Video analyticsSandia Lab helps small security company thwart thieves
Sandia has a long history, dating back to the 1970s, of testing sensor and video technologies for physical security systems, so in response to the security needs of a New Mexico security company, Sandia and Los Alamos labs researchers worked together to configure and test a reliable, affordable outdoor security system that helped the company more than triple its staff and clientele over five years.
At a motorcycle shop on a busy city street, crooks devised an elaborate scheme to steal from the storage yard. They jumped the fence and unpacked some newly arrived bikes from crates. They used the crates to build a ramp and run the motorcycles over and out.
“The owner called and said, ‘What can I do? I have a big yard. How do I stop this?’” said Dave Meurer, CEO of the Albuquerque security company Armed Response Team.
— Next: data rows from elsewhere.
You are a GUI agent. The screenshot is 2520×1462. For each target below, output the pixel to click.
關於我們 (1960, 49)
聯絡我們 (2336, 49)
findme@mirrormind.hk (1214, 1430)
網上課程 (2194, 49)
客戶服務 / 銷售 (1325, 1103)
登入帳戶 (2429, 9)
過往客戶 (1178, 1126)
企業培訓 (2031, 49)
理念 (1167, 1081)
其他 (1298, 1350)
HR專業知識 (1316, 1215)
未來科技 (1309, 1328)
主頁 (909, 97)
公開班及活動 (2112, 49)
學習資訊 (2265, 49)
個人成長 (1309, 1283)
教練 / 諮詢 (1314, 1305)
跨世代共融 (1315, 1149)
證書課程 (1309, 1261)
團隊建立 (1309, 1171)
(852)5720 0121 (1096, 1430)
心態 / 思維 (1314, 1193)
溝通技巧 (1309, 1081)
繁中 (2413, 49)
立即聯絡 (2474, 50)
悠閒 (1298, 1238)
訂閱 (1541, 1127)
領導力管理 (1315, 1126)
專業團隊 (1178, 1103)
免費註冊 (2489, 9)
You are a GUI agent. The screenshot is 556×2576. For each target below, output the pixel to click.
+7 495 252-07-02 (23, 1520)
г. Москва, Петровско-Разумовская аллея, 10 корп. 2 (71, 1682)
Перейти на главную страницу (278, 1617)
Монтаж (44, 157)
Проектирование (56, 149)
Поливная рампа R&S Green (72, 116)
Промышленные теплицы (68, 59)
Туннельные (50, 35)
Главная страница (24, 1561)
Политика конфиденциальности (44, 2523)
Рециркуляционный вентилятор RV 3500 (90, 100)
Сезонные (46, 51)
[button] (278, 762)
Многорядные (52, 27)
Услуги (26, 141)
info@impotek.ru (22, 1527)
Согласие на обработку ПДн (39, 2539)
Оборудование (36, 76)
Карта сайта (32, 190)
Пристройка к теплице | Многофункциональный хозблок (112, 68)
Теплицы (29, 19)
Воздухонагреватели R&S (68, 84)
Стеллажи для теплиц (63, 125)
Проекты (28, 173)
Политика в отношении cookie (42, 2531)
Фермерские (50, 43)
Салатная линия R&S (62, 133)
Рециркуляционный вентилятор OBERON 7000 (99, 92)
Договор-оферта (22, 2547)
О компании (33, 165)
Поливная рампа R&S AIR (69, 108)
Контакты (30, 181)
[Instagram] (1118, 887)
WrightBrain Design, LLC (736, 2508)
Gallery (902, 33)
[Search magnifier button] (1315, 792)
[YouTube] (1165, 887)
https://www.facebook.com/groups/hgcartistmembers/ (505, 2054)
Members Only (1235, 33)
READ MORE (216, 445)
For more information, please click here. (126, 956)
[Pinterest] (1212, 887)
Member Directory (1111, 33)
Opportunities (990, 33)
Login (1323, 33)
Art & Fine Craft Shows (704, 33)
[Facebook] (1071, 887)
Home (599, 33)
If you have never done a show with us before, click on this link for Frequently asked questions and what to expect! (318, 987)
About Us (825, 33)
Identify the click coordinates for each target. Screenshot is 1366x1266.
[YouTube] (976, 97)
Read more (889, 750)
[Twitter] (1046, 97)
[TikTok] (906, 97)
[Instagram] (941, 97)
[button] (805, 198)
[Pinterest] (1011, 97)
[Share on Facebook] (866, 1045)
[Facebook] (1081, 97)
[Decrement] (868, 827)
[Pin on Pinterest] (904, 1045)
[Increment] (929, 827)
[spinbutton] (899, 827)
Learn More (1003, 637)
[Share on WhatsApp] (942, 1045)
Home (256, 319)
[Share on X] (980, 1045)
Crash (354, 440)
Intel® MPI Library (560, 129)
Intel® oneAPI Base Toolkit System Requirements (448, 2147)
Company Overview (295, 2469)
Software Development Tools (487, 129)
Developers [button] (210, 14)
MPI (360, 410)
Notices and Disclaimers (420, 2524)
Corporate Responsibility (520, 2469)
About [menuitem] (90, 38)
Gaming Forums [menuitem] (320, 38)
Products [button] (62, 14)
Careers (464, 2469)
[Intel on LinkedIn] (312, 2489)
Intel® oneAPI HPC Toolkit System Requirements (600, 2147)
The businessman wanted something elusive in the security industry: outdoor monitoring that catches burglars without a bunch of false alarms. Typical outdoor perimeter systems use motion and beam sensors that have trouble distinguishing, say, a tumbleweed, plastic bag or cat from a person. “Everything trips the alarm because the outdoor environment cannot be controlled,” Meurer said. “Indoor motion sensors manage what is going on. Outside, a windy day, rain or anything else unexpected trips sensors continuously. It just didn’t work.”
Armed Response, a small company founded in 2004 by former city police officers, had built a clientele of business and home owners. But Meurer saw a huge underserved and untapped market for reliable protection of outdoor spaces. “One of the major unmet needs for security involves places like storage yards, construction sites and areas where companies park trucks at night,” Meurer said. “Tools get stolen, fuel gets siphoned off, building materials disappear. When crews show up their stuff is gone and they can’t work. The security industry didn’t have good solutions for that problem.”
Meurer knew Armed Response could gain a competitive advantage by figuring it out. “We knew there was a way to do it. We just didn’t know what it was,” he said. “We were a young startup. Cash was tight. We didn’t have the resources to find the answer.”
The company turned in 2007 to the New Mexico Small Business Assistance (NMSBA) program, which pairs entrepreneurs who need technical help with scientists and engineers at Sandia National Laboratory and Los Alamos National Laboratory.